■ **Фрагмент текста**:

◇ ◇ ◇ ◇ ◇ ◇ ◇

Женщина, посмеиваясь, мыла чайную посуду, подмигивала мне голубым светлым глазом и говорила:
- Хорошо утешеньице у меня? Кабы не он - утопилась бы давно, ей-богу! Удавилась бы...
Почти засыпая, мальчик привычно предлагает гостю лечь с мамкой. И в этой будничности как раз и заключен невыразимый ад их жизни, с изумительной выдержкой, с единственно верной, безпафосной и горестной интонацией, переданный автором.
Раздев женщину, я бросил ее мокрое платье на печь, вымыл руки в углу, из глиняного рукомойника, и, вытирая их платком, сказал ребенку:
- Ну, прощай! Он поглядел на меня и спросил немножко шепеляво: - Теперь - гасить лампу? - Как хочешь.- А ты - уходишь, не ляжешь? Он протянул ручонку, указывая на мать:- С ней.- Зачем? - спросил я глупо и удивленно.- Сам знаешь, - сказал он страшно просто и, потянувшись, прибавил:- Все ложатся...
Сконфуженный, я оглянулся: ... У моих ног вытянулось и храпит желтое тело.- Можно посидеть с тобой? - спросил я мальчика. Он, глядя на меня исподлобья, ответил: - Она ведь до утра уж не проснется. - Да мне ее не надо.

◇ ◇ ◇ ◇ ◇ ◇ ◇

■ **Короткое упражнение 1**:
Ответьте по фрагменту текста:
(а) Каким глазом подмигивала рассказчику женщина?
(б) Куда рассказчик бросил мокрое платье женщины?
(в) Из чего он вымыл руки в углу?

■ **Сохранённые записи**:
◇ ◇ ◇ ◇ ◇ ◇ ◇

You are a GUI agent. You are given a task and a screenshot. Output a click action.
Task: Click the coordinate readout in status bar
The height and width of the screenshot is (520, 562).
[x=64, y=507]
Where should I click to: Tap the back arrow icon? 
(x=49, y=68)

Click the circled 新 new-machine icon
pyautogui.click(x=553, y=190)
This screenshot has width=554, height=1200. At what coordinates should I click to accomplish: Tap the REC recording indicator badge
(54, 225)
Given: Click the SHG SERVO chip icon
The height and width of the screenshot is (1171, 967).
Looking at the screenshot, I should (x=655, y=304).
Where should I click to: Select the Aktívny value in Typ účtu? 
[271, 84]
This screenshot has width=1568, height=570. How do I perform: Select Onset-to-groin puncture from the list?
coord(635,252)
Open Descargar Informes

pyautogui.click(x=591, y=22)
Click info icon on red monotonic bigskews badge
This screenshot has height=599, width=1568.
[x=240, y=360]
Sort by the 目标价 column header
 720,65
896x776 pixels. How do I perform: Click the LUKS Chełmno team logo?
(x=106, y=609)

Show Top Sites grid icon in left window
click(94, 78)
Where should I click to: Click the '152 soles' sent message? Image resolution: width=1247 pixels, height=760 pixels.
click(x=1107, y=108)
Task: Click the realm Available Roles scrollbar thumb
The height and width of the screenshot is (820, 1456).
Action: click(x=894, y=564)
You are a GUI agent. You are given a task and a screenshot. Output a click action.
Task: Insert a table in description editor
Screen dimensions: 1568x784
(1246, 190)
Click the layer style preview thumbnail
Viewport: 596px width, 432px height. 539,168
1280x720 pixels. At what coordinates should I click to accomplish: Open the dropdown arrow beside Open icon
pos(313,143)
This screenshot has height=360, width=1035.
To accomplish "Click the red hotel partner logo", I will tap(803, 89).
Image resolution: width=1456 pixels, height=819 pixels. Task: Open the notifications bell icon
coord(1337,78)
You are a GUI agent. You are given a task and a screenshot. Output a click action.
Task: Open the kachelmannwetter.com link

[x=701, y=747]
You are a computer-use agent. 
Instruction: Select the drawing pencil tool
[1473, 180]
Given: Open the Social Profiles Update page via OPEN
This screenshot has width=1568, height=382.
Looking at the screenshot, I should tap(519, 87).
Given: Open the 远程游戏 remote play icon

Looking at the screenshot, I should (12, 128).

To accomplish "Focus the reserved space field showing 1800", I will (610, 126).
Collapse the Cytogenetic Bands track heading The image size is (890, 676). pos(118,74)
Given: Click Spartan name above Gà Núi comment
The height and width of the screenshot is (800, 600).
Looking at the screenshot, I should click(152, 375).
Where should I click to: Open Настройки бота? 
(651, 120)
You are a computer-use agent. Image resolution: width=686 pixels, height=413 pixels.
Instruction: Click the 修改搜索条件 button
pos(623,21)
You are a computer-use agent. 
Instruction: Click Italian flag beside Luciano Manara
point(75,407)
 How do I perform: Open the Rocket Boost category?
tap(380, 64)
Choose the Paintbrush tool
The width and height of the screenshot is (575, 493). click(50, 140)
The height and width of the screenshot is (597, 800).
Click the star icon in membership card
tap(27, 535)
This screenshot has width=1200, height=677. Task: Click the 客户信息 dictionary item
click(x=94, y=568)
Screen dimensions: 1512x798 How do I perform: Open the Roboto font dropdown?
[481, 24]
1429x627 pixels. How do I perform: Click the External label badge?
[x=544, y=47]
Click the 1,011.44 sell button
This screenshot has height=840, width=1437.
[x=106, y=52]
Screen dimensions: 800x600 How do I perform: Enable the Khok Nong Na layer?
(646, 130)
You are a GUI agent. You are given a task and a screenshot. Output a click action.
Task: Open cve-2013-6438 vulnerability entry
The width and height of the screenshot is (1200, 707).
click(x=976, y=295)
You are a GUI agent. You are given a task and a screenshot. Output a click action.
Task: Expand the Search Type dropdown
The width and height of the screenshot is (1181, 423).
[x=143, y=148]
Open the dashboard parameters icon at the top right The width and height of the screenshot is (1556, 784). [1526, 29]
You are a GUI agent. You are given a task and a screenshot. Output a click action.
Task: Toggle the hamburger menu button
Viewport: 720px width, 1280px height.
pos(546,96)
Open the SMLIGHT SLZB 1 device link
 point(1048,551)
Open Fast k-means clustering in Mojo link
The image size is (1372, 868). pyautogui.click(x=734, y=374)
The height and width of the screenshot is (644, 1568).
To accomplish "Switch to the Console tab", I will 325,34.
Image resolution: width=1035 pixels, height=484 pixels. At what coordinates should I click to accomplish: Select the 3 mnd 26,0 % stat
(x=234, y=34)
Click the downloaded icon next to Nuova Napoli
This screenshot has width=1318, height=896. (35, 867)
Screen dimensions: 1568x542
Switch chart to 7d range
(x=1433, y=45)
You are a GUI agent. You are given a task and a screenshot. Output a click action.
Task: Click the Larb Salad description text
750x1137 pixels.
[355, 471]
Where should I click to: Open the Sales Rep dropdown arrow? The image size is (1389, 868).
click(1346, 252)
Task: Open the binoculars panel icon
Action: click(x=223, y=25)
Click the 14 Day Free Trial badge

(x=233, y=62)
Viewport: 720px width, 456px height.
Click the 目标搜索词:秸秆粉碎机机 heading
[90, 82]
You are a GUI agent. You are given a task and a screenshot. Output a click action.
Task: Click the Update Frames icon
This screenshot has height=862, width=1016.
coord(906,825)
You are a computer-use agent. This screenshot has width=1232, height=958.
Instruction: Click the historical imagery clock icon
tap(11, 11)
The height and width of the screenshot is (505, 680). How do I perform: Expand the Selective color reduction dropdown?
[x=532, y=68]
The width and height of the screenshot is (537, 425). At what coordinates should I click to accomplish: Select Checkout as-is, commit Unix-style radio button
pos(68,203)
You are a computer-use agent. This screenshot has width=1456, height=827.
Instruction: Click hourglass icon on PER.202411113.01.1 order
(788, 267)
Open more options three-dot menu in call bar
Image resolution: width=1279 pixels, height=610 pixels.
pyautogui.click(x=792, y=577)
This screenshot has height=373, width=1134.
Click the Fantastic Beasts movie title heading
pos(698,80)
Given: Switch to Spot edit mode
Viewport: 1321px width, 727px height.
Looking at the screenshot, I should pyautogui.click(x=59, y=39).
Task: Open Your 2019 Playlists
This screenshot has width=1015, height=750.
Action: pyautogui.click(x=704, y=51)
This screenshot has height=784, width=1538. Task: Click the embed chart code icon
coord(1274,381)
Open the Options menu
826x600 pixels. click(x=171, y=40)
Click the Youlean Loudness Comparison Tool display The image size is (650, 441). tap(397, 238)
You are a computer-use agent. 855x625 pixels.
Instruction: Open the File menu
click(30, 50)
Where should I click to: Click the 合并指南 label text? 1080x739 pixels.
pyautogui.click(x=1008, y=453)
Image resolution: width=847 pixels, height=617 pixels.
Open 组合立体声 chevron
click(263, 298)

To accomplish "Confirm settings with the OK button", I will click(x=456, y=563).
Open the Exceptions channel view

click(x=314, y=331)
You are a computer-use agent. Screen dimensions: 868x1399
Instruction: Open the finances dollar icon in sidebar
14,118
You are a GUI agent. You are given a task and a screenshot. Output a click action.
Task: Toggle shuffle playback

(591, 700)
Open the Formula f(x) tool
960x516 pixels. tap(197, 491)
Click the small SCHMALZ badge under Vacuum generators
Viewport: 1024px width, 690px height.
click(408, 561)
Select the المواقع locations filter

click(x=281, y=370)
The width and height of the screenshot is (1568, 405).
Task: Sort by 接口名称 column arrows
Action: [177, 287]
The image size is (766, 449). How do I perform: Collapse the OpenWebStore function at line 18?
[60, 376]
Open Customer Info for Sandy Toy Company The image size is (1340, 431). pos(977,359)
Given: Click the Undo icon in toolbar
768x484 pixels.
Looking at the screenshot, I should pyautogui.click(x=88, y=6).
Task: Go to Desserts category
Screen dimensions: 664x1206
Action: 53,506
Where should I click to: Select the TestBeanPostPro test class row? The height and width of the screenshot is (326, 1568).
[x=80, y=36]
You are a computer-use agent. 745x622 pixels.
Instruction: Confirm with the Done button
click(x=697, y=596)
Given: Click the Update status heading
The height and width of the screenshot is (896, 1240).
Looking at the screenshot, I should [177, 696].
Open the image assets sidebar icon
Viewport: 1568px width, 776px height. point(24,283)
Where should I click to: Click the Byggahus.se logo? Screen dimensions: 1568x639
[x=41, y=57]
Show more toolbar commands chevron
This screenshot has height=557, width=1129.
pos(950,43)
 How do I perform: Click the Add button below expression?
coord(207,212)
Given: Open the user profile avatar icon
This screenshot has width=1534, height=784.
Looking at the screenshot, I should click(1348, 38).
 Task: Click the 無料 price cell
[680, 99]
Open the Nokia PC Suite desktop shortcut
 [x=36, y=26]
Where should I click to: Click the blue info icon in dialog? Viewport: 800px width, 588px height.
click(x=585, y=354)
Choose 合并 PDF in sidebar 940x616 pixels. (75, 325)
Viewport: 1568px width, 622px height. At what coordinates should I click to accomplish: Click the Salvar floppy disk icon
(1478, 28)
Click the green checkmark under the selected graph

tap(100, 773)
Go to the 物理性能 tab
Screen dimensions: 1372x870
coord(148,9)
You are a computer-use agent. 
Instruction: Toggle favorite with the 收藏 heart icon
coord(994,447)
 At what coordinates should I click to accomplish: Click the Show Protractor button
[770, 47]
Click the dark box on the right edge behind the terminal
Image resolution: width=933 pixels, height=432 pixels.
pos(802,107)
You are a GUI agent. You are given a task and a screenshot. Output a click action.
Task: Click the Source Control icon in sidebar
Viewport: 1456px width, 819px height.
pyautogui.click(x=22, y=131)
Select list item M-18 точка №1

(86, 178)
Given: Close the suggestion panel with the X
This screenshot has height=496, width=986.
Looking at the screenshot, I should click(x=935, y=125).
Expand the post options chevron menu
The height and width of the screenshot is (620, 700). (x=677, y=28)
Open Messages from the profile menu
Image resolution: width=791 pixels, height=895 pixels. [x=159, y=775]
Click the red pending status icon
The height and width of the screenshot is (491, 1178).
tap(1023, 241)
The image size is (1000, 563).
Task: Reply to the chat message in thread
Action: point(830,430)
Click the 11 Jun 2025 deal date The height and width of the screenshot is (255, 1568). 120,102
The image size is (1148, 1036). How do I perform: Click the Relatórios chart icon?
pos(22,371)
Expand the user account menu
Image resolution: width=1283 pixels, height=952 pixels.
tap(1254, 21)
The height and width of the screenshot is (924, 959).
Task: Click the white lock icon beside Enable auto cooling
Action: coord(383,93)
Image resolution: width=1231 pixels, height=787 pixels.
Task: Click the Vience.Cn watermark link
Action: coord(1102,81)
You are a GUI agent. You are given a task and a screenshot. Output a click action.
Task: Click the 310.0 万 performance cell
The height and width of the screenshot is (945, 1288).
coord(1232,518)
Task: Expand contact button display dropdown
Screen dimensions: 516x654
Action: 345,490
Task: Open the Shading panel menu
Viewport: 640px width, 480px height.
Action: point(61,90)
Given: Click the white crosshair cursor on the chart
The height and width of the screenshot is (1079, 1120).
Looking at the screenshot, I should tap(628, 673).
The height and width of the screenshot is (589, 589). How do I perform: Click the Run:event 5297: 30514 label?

◇ ◇ ◇ ◇ ◇ ◇ ◇

■ **Короткое упражнение 2**: Выпишите из списка без изменений строки от той, что содержит "Expand the post options chevron menu", и до конца списка включительно.

■ **Ответ 1**:
(а) Голубым светлым глазом.
(б) На печь.
(в) Из глиняного рукомойника.

■ **Ответ 2**:
Expand the post options chevron menu
The height and width of the screenshot is (620, 700). (x=677, y=28)
Open Messages from the profile menu
Image resolution: width=791 pixels, height=895 pixels. [x=159, y=775]
Click the red pending status icon
The height and width of the screenshot is (491, 1178).
tap(1023, 241)
The image size is (1000, 563).
Task: Reply to the chat message in thread
Action: point(830,430)
Click the 11 Jun 2025 deal date The height and width of the screenshot is (255, 1568). 120,102
The image size is (1148, 1036). How do I perform: Click the Relatórios chart icon?
pos(22,371)
Expand the user account menu
Image resolution: width=1283 pixels, height=952 pixels.
tap(1254, 21)
The height and width of the screenshot is (924, 959).
Task: Click the white lock icon beside Enable auto cooling
Action: coord(383,93)
Image resolution: width=1231 pixels, height=787 pixels.
Task: Click the Vience.Cn watermark link
Action: coord(1102,81)
You are a GUI agent. You are given a task and a screenshot. Output a click action.
Task: Click the 310.0 万 performance cell
The height and width of the screenshot is (945, 1288).
coord(1232,518)
Task: Expand contact button display dropdown
Screen dimensions: 516x654
Action: 345,490
Task: Open the Shading panel menu
Viewport: 640px width, 480px height.
Action: point(61,90)
Given: Click the white crosshair cursor on the chart
The height and width of the screenshot is (1079, 1120).
Looking at the screenshot, I should tap(628, 673).
The height and width of the screenshot is (589, 589). How do I perform: Click the Run:event 5297: 30514 label?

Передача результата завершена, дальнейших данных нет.